Automated grading of Linux/bash examinations using large language models: a four-level cognitive taxonomy approach
English summary
This study evaluates four frontier LLMs (GPT, Claude Opus, Gemini, and GLM) on grading 1200 real student responses to Linux/bash command questions across four cognitive levels, from information retrieval to advanced system management. Gemini 3.0 Pro with rubric-enhanced prompting achieved the best human-AI agreement (ICC=0.888, MAE=0.10, bias=-0.014). Agreement consistently decreased as question complexity increased, with largest discrepancies at higher taxonomy levels. Rubric quality had a larger impact than model choice, and structured prompts consistently improved results. The work provides a taxonomy-based framework for deciding which questions are suitable for AI-assisted grading and which need human review, along with reusable evaluation protocols and prompt templates.
Chinese summary
该研究评估了GPT、Claude Opus、Gemini和GLM四个前沿大语言模型,对1200份真实学生的Linux/bash命令考试答案进行评分,考题涵盖从信息检索到高级系统管理的四个认知层级。使用带评分标准提示的Gemini 3.0 Pro取得了最高的人机一致性(ICC=0.888,MAE=0.10,偏差=-0.014)。随着题目认知层级升高,一致性持续下降,高层级题目差异最大。评分标准质量的影响大于模型选择,结构化提示始终能提高一致性。该工作提供了一个基于认知分类法的框架,用于判定哪些题目适合AI辅助评分、哪些需人工复核,同时给出了可复用的评估协议与提示模板。
Key points
Four frontier LLMs (GPT, Claude Opus, Gemini, GLM) were evaluated on grading 1200 real Linux/bash exam responses across four cognitive levels.

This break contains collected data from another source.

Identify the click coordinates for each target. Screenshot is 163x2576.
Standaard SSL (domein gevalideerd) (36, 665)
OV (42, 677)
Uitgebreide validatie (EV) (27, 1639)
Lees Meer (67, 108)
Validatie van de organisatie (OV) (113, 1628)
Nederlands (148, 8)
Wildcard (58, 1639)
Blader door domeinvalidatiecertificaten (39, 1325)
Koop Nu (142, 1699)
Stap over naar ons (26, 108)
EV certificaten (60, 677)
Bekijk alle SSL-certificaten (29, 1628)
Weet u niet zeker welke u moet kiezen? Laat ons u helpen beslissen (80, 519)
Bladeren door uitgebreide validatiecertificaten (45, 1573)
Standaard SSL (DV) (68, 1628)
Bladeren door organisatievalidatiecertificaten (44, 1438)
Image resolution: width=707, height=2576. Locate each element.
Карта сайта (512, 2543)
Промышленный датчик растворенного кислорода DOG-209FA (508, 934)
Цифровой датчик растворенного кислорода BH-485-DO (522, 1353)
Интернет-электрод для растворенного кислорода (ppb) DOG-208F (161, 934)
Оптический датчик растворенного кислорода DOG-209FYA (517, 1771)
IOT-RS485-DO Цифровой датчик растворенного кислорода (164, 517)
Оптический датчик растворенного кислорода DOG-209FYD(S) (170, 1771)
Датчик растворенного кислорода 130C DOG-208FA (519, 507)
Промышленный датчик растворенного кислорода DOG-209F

评估了GPT、Claude Opus、Gemini和GLM四个大语言模型在四个认知层级上对1200份真实Linux/bash考试答案的评分能力。
Gemini 3.0 Pro with rubric-enhanced prompting achieved the best agreement with human experts (ICC=0.888, MAE=0.10, bias=-0.014).
使用带评分标准提示的Gemini 3.0 Pro与人类专家的一致性最高(ICC=0.888,MAE=0.10,偏差=-0.014)。
Agreement between LLMs and human graders consistently declined as the cognitive complexity of the question increased, with the largest errors at advanced system-management tasks.
随着题目认知复杂度提升,大语言模型与人类评分的一致性持续下降,高级系统管理类题目误差最大。
The quality of the rubric and prompting had a larger effect on grading accuracy than the choice of LLM provider; structured prompts consistently improved agreement.
评分标准和提示质量对评分准确性的影响大于模型选择,结构化提示能够持续提高一致性。
The study establishes a transferable, taxonomy-based framework and evaluation protocol to decide which exam questions are suitable for AI-assisted grading.
研究建立了可迁移的、基于认知分类法的框架和评估协议,用于决定哪些考题适合AI辅助评分。